* WORK TO BE COMPLETED
Reproduce exactly the line containing "You are a computer-use" and each line after it until the listing ends, leaving pictures out.

[Start of section]

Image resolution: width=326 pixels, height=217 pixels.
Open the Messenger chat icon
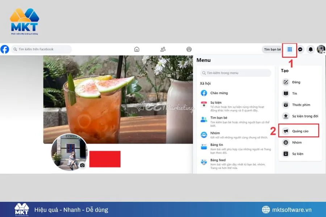tap(300, 49)
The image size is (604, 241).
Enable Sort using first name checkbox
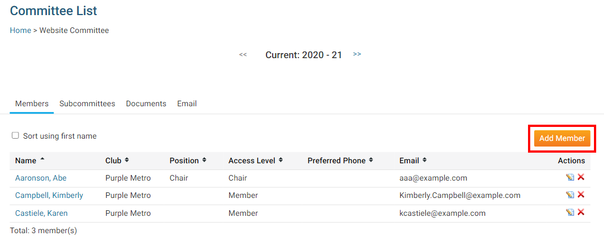tap(16, 135)
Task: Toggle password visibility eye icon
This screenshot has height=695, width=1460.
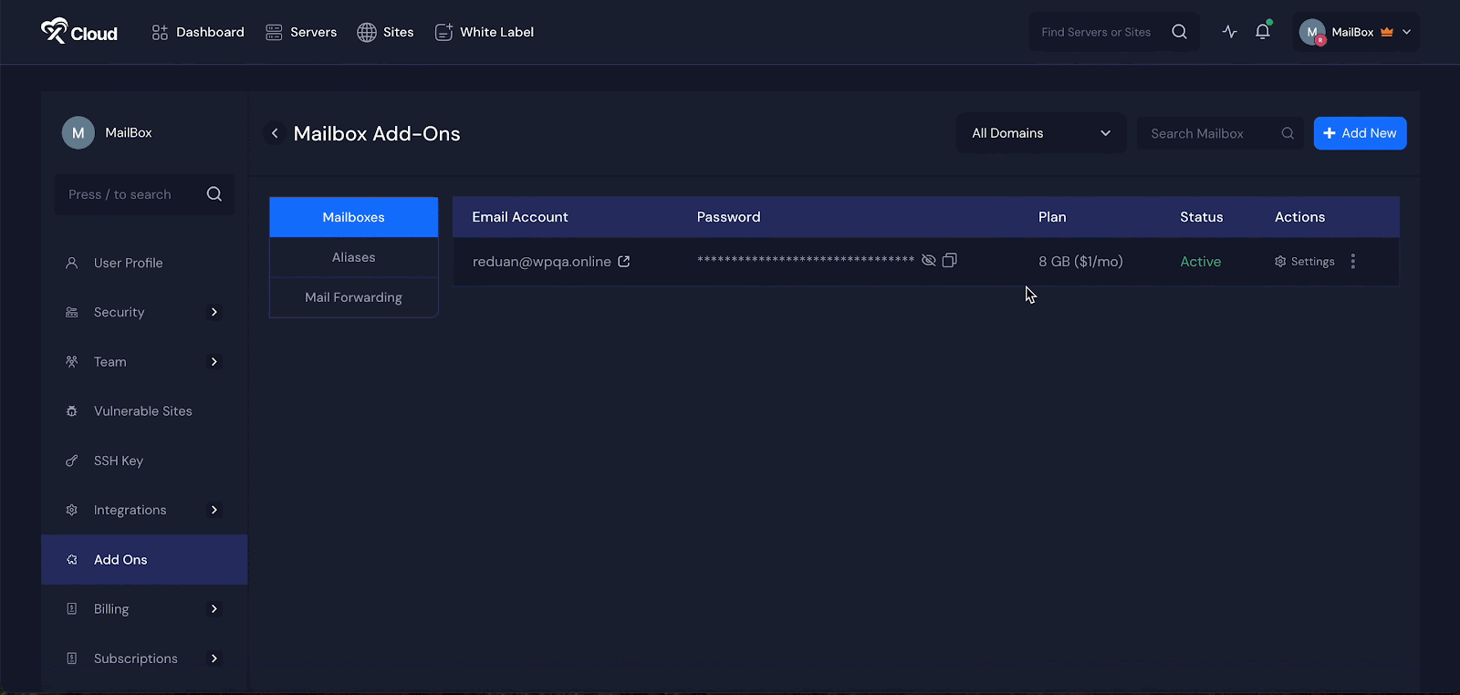Action: point(928,261)
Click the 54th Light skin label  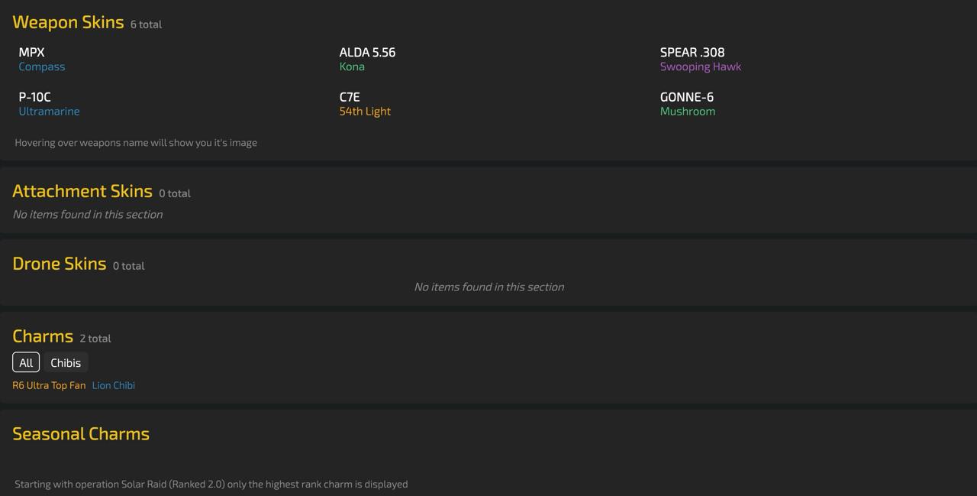click(x=365, y=111)
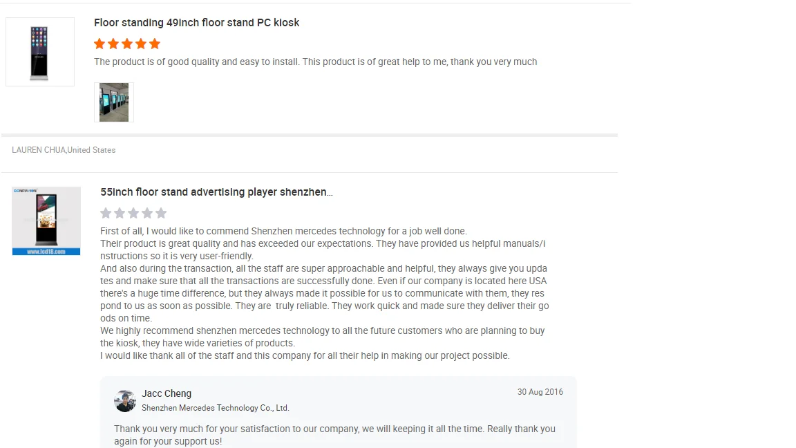The width and height of the screenshot is (796, 448).
Task: Click the first orange rating star
Action: pyautogui.click(x=100, y=44)
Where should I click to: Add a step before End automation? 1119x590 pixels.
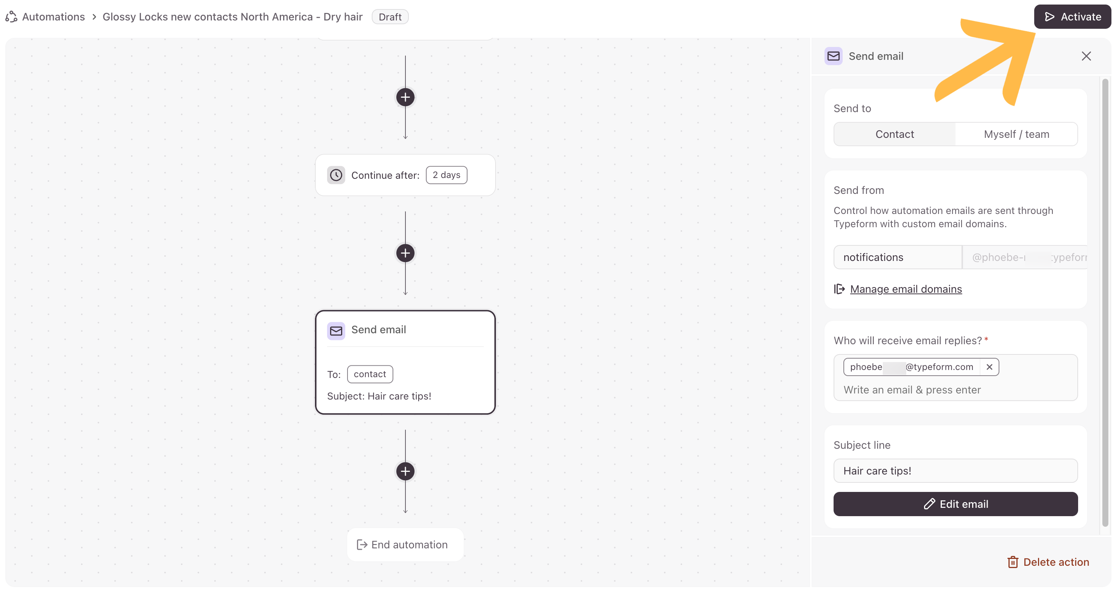pyautogui.click(x=405, y=471)
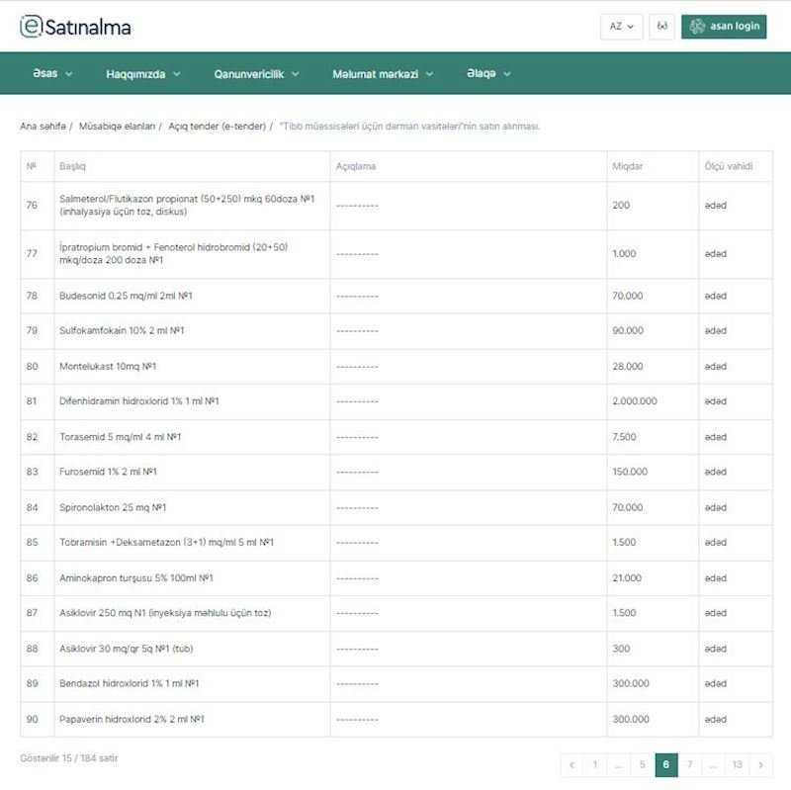Open the AZ language dropdown
This screenshot has height=790, width=791.
[x=622, y=26]
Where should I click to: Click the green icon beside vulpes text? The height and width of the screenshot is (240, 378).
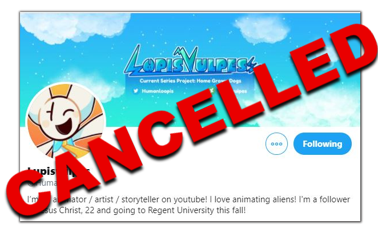[x=211, y=90]
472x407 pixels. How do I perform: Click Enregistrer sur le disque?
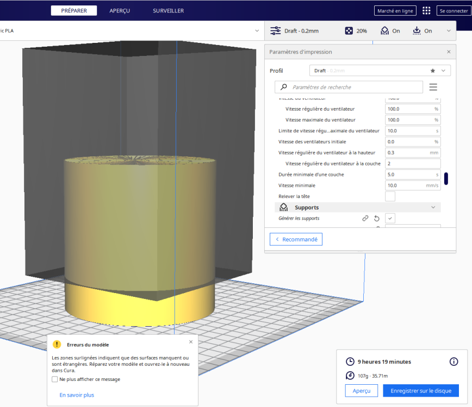click(420, 391)
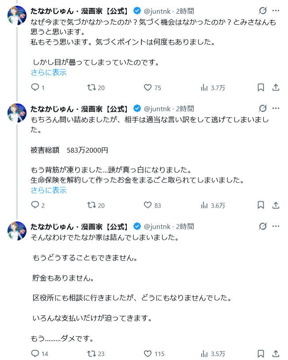
Task: Reply to the tweet with 14 replies
Action: point(36,353)
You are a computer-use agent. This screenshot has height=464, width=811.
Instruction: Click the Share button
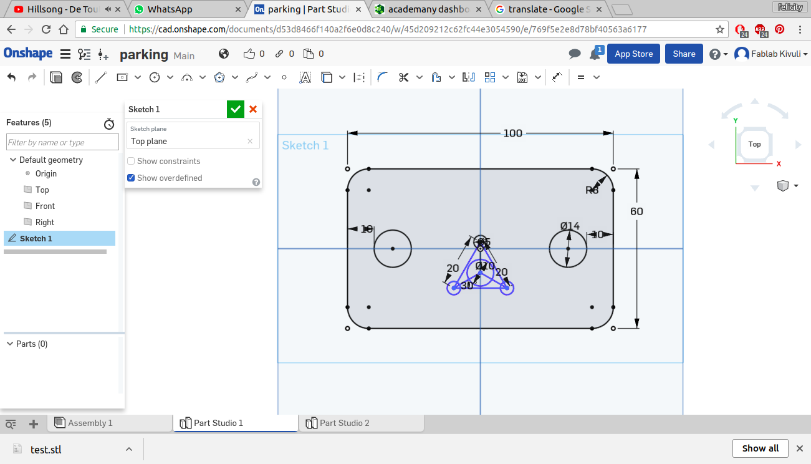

[End of section]

* EXERCISE ANSWER
You are a computer-use agent. This screenshot has height=464, width=811.
Instruction: Click the Share button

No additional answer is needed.